The Rule of Tens is a concept to aid clinicians in making the diagnosis of “severe psoriasis”. It states that a patient is considered to have “severe psoriasis” if their body surface area affected is >10%, or if their Psoriasis Area and Severity Index (PASI) score is >10, or if the DLQI score is >10. The Rule of Tens has influenced national guidelines concerning the criteria to be fulfilled before starting a patient on biological therapy.

=== Copyright ===
The DLQI is copyrighted but the originators allow it to be used for routine clinical purposes without seeking permission and without charge.

=== E-delivery ===
The DLQI has been validated for use on tablets such as the iPad.

=== Systematic reviews of DLQI usage ===

Several systematic reviews have been carried out documenting the use of the DLQI.

The DLQI has been used as an outcome measure in 454 randomised controlled trials, involving 69 diseases and 43 countries. In 24 randomised control trials the DLQI was used as a primary outcome measure. The DLQI has been used as a benchmark in the validation of 101 quality of life instruments.

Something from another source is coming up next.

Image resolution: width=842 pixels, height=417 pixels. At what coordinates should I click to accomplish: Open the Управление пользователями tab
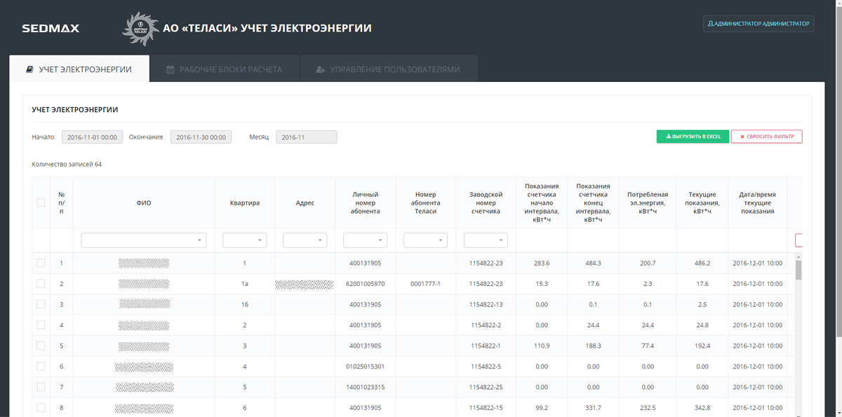click(x=389, y=69)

A systematic review of 207 studies has described aspects of the validation of the DLQI. The 207 articles included 58,828 patients from >49 different countries and 41 diseases met the inclusion criteria. The DLQI demonstrated strong test–retest reliability; 43 studies confirmed good internal consistency, Twelve studies used anchors to assess change responsiveness with effect sizes from small to large, giving confidence that the DLQI responds appropriately to change. Forty-two studies tested known-groups validity, providing confidence in construct and use of the DLQI over many parameters, including disease severity, anxiety, depression, stigma, scarring, well-being, sexual function, disease location and duration.